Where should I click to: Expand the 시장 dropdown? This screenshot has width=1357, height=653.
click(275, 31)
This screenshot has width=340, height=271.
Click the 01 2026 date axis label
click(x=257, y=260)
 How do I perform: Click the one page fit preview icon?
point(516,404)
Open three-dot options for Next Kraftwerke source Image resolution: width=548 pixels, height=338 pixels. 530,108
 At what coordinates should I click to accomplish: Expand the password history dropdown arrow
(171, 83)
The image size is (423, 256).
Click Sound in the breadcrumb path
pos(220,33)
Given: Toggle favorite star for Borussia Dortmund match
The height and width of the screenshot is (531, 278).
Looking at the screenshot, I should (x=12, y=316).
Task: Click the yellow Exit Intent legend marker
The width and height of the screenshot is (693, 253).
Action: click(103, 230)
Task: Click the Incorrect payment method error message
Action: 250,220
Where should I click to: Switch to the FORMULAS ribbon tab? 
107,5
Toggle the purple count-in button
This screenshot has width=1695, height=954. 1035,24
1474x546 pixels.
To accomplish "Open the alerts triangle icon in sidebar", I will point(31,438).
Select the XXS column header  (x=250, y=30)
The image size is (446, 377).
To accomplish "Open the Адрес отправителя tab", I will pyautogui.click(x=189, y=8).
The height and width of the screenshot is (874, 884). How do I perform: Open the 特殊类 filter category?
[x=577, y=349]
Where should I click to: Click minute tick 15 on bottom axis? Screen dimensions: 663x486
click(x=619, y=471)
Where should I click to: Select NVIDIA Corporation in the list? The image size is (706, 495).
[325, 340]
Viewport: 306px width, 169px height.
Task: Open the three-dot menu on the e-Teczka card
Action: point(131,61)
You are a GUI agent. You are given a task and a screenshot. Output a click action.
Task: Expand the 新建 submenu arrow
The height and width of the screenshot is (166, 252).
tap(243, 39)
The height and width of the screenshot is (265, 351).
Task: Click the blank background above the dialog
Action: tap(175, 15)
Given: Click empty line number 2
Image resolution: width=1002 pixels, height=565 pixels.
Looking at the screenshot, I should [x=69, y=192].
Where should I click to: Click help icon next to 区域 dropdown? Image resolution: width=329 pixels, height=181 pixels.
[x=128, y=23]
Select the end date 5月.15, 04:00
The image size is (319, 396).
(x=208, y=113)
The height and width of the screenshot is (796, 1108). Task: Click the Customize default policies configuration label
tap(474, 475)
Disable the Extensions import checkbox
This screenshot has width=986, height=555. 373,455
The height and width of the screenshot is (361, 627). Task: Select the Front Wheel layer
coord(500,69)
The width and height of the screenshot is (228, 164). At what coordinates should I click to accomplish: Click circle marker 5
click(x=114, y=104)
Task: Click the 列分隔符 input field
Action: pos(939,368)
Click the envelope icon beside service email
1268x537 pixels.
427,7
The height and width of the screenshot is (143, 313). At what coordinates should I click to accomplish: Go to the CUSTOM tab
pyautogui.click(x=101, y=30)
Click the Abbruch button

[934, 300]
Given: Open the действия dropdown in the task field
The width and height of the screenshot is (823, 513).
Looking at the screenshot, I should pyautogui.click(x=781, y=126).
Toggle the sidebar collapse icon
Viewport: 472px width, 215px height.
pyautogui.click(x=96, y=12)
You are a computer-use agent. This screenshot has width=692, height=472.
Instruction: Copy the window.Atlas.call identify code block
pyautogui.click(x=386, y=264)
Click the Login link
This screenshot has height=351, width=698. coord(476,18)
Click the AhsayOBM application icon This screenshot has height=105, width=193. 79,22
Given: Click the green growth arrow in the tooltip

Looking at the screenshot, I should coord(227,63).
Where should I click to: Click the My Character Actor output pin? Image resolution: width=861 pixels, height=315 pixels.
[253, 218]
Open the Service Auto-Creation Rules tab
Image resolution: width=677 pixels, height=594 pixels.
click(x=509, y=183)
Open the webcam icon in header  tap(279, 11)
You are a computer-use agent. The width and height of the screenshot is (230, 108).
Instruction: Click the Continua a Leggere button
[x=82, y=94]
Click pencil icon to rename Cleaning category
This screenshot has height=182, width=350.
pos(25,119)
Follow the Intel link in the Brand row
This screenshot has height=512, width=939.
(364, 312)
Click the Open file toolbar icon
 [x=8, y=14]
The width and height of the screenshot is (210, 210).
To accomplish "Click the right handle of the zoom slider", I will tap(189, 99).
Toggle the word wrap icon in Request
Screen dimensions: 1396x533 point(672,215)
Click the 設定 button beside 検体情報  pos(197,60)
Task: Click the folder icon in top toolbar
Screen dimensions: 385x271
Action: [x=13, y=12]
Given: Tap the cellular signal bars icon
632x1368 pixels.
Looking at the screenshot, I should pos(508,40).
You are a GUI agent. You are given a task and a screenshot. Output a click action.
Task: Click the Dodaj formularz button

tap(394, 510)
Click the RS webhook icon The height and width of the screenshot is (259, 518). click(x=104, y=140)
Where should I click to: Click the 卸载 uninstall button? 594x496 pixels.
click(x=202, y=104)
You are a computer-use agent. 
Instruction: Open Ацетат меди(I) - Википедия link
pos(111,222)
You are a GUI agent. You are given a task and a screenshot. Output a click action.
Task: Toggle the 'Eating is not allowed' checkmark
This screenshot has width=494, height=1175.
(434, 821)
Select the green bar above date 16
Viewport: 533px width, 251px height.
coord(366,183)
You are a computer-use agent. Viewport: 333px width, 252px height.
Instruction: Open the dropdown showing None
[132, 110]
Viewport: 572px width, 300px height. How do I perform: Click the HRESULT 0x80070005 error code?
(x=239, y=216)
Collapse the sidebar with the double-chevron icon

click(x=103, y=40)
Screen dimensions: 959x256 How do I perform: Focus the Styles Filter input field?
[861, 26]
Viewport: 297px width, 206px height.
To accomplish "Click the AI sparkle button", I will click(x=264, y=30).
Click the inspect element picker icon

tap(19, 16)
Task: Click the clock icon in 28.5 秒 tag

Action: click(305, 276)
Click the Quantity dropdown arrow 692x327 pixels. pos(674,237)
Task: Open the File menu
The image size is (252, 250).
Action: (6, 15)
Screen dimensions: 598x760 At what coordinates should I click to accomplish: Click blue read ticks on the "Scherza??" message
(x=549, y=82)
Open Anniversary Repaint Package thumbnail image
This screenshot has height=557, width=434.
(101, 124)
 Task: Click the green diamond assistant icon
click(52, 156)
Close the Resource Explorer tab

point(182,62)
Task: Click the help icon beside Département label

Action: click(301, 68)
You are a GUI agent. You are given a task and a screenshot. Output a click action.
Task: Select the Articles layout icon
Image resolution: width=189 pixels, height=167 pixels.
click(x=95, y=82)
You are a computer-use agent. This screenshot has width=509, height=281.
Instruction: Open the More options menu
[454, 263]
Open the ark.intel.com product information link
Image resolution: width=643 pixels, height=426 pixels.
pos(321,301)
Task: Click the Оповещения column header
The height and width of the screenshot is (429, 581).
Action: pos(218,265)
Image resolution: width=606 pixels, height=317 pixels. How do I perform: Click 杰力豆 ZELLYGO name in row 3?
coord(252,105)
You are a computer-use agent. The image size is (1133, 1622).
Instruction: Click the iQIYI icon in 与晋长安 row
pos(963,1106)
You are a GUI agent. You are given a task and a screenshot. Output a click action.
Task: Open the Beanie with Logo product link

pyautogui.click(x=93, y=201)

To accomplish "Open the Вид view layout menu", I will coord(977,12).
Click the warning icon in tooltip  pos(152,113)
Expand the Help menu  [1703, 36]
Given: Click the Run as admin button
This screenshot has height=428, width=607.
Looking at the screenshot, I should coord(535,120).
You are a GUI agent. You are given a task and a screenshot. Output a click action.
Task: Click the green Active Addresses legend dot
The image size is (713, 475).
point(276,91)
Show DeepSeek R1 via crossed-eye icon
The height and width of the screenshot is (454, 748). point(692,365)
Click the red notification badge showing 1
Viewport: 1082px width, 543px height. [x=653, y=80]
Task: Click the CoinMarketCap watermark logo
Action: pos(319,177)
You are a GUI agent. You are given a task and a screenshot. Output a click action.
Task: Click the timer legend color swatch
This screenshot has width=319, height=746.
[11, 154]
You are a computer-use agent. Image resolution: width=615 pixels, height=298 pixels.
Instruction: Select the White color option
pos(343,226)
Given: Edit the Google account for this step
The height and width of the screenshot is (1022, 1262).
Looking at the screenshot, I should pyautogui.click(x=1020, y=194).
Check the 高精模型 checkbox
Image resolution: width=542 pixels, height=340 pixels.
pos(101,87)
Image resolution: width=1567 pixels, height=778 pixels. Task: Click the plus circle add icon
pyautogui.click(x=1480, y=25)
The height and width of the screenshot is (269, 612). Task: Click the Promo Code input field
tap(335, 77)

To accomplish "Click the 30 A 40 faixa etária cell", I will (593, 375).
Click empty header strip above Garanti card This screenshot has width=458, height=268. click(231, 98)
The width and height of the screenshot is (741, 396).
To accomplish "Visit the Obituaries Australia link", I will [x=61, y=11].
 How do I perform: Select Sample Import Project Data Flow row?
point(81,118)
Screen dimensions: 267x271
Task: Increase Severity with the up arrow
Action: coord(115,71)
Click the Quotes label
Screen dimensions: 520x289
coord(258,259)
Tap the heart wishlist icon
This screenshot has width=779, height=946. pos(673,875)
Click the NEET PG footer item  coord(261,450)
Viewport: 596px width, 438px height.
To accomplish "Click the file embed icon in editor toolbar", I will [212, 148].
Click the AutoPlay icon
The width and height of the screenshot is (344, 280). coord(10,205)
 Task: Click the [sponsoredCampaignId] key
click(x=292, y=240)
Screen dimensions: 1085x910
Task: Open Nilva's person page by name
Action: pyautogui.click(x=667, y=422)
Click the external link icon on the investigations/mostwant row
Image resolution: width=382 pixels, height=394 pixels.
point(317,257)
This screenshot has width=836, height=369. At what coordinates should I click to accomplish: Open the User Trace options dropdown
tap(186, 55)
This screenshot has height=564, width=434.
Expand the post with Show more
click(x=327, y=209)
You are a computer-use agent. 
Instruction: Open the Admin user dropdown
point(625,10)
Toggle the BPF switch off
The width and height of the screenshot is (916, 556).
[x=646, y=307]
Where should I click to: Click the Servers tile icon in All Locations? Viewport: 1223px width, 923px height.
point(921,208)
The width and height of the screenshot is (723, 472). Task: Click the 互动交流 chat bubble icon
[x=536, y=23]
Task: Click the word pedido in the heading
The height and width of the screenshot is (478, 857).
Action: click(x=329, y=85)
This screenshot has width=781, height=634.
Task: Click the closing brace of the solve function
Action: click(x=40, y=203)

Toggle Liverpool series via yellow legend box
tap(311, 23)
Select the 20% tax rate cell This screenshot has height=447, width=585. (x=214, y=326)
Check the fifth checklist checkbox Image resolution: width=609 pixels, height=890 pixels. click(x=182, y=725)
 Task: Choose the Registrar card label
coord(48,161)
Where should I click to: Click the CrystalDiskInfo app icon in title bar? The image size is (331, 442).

- TASK DIRECTIONS -
Scan the records above for the string "header", then copy each line where it turns up.

- EXERCISE SOLUTION -
Select the XXS column header  (x=250, y=30)
Open the webcam icon in header  tap(279, 11)
Task: Click the Оповещения column header
Click empty header strip above Garanti card This screenshot has width=458, height=268. click(231, 98)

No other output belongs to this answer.